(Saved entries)
————

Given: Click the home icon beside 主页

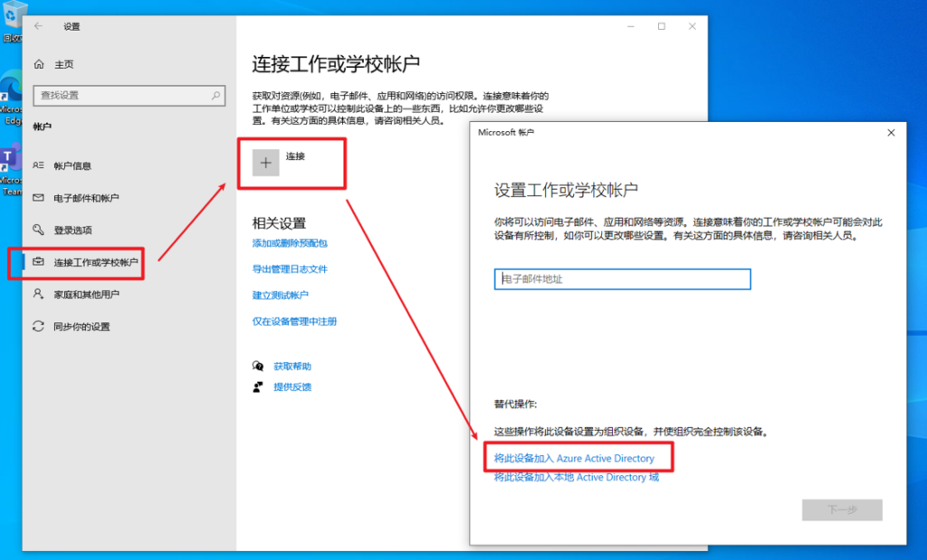Looking at the screenshot, I should click(x=38, y=64).
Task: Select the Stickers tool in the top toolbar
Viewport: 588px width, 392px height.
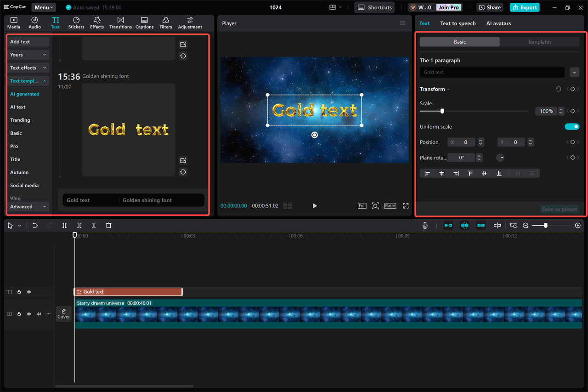Action: pos(76,22)
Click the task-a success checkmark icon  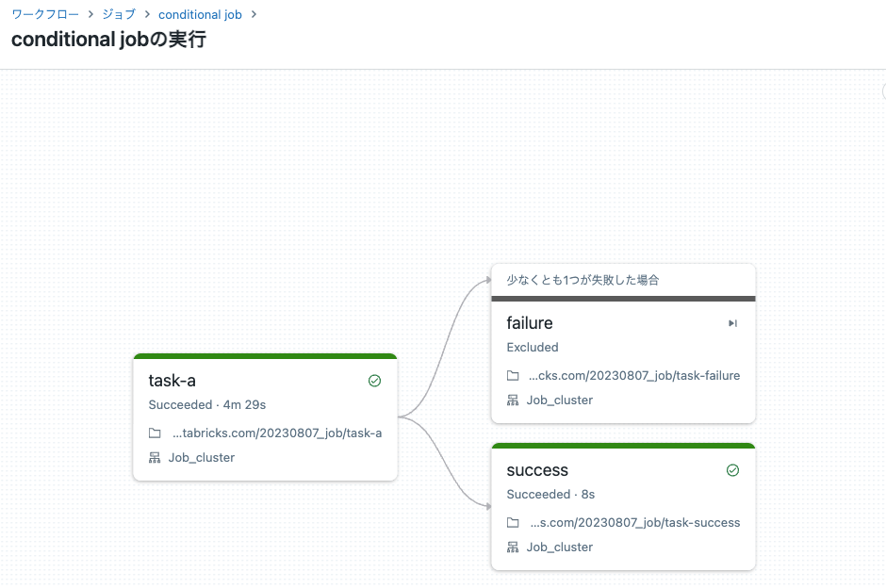pyautogui.click(x=374, y=381)

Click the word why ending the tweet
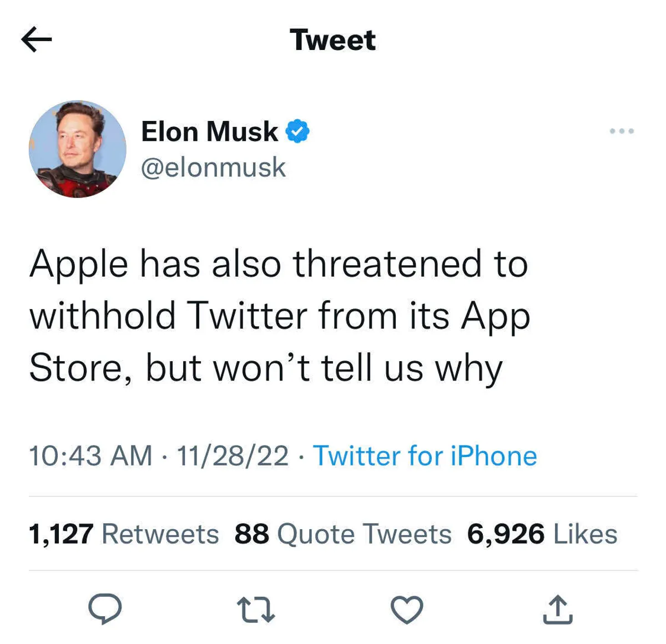[469, 368]
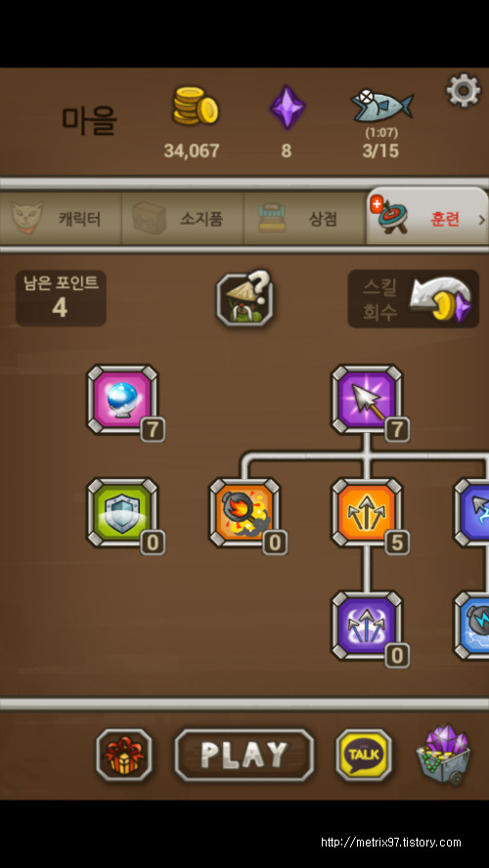Select the purple triple arrow skill
489x868 pixels.
(367, 626)
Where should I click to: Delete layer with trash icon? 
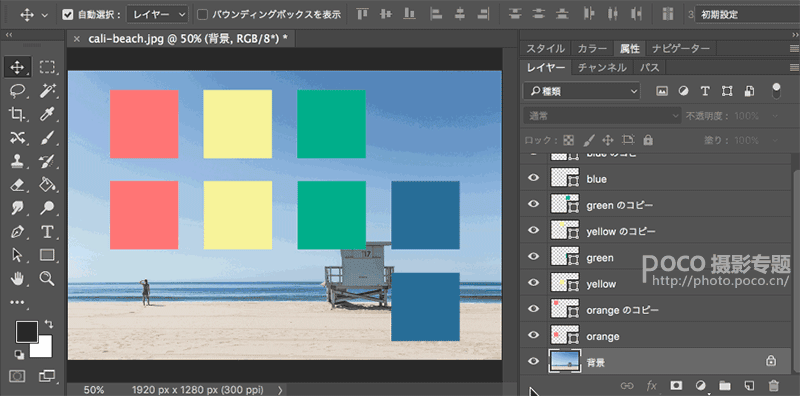(x=773, y=385)
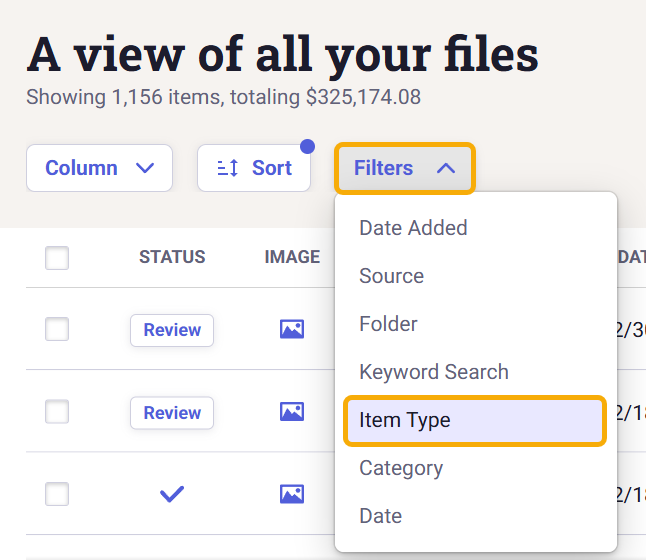Click the checkmark status icon in third row

(172, 493)

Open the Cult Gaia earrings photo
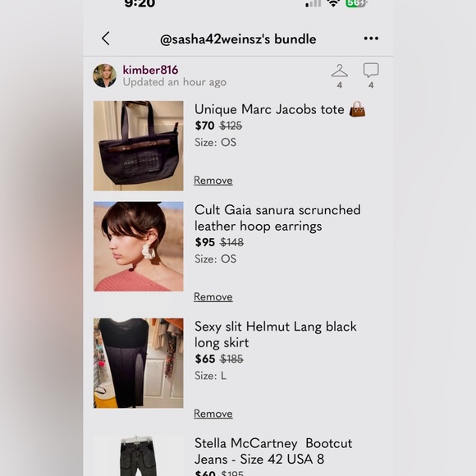pos(139,246)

————

What the exercise asks. For this exercise, the lines from the one containing "Click the word why ending the tweet" through the last line of the entries above are to be output exactly, both included, and pictures are skipped.

Written reply.
Click the word why ending the tweet
[469, 368]
Select the purple triple arrow skill
489x868 pixels.
(367, 626)
Where should I click to: Delete layer with trash icon? 
(x=773, y=385)
Click the checkmark status icon in third row

(172, 493)

Open the Cult Gaia earrings photo
pos(139,246)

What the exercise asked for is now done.